Tuesday, April 05, 2005

If You Can't Take an Edit, Stay Out of the Publishing House

The Editor is Your Friend
Or
If You Can't Take an Edit,
- Stay Out of the Publishing House
Stefani V. Kelsey
Editor-in-chief of eXtasy Books

Back in the day...
...in order to see a book in print, you were forced to do it the old-fashioned way: submit to a major publishing house and use the rejection slips to dab your tears. Repeat the process until you either buried your dreams--and your manuscript--in the bottom of a trunk, or by God and by Golly...Hit the Big Time!

Now, the world is your publishing house.
If Doubleday is foolish enough not to recognize your genius, you can hit small press, or POD, or ebook, or even do it yourself, whether by paying someone to do it for you, or truly making it your own. With so many options, finding the right fit is worth taking the time.

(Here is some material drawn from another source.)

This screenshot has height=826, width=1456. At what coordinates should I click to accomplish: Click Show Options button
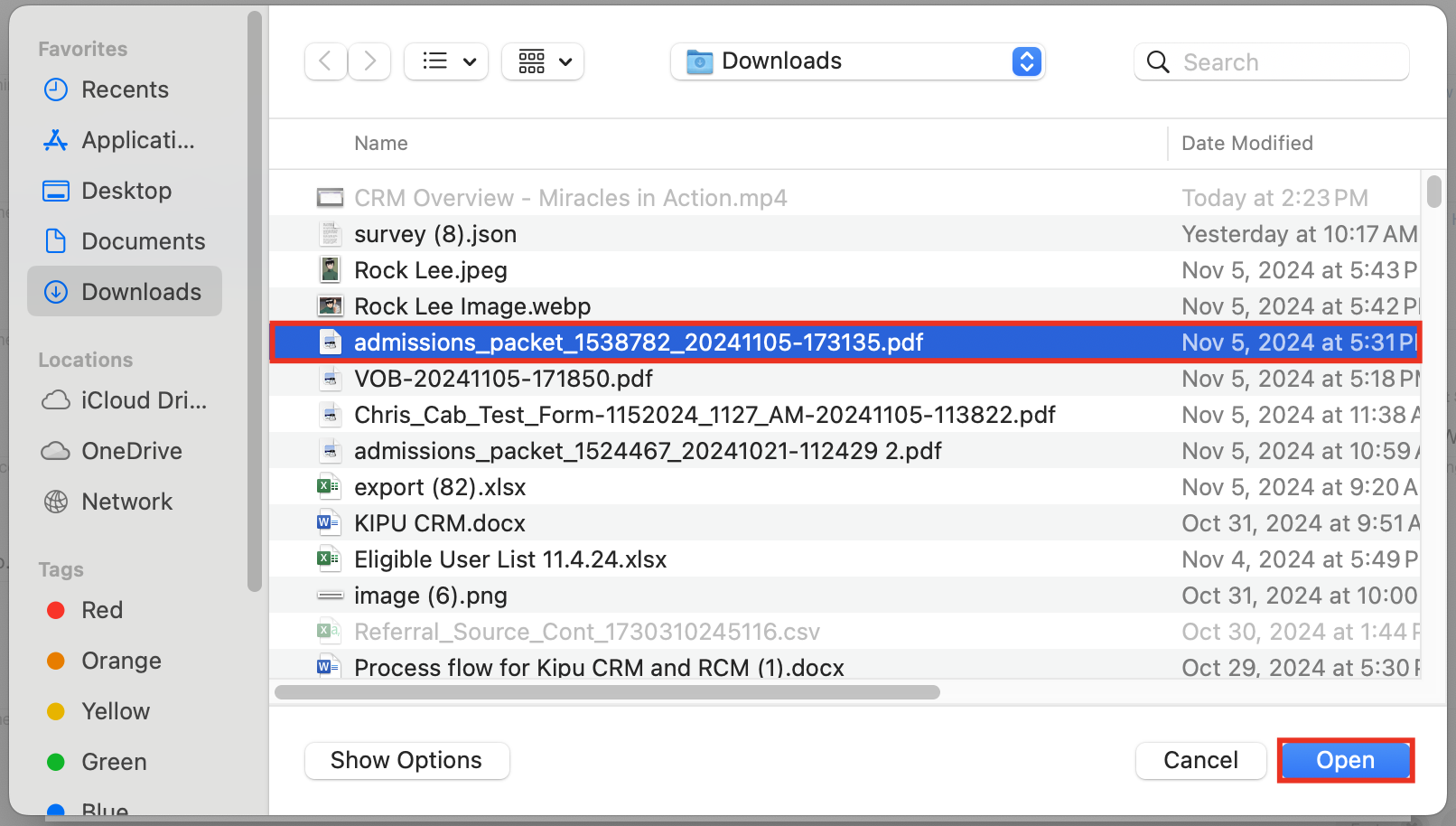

A huge factor in the decision-making process is that of the most feared facet of the publishing world: The Editor.

One misapprehension that the editor is out to hack, twist, trash, or otherwise fold, spindle, and mutilate your work. The true job of an editor is to take what you have and make it the best it can be, not to rewrite it in their own image and likeness. Spelling, grammar and sentence structure are standard, as is consistency.

You may get a manuscript back marked with enough red to illustrate the St. Valentine's Massacre, and still find not all that much is changed, as far as the true heart of your work: the story.

An editor doesn't bake the cake, just decorates it.

Unfortunately, not all editors know their role.

Some want to rewrite a story in a way they like, regardless of author's voice. Others fail to understand the author's world building, and end up literally destroying the carefully wrought storyline. Still more take on the role with a minimum of training and experience, and end up putting in more mistakes than they take out.

Usually because of a bad experience such as this, the author goes into the publishing world mistrusting the editor, and the relationship is doomed from the start.

The trick is knowing the difference between a professional edit, and the evil alternative.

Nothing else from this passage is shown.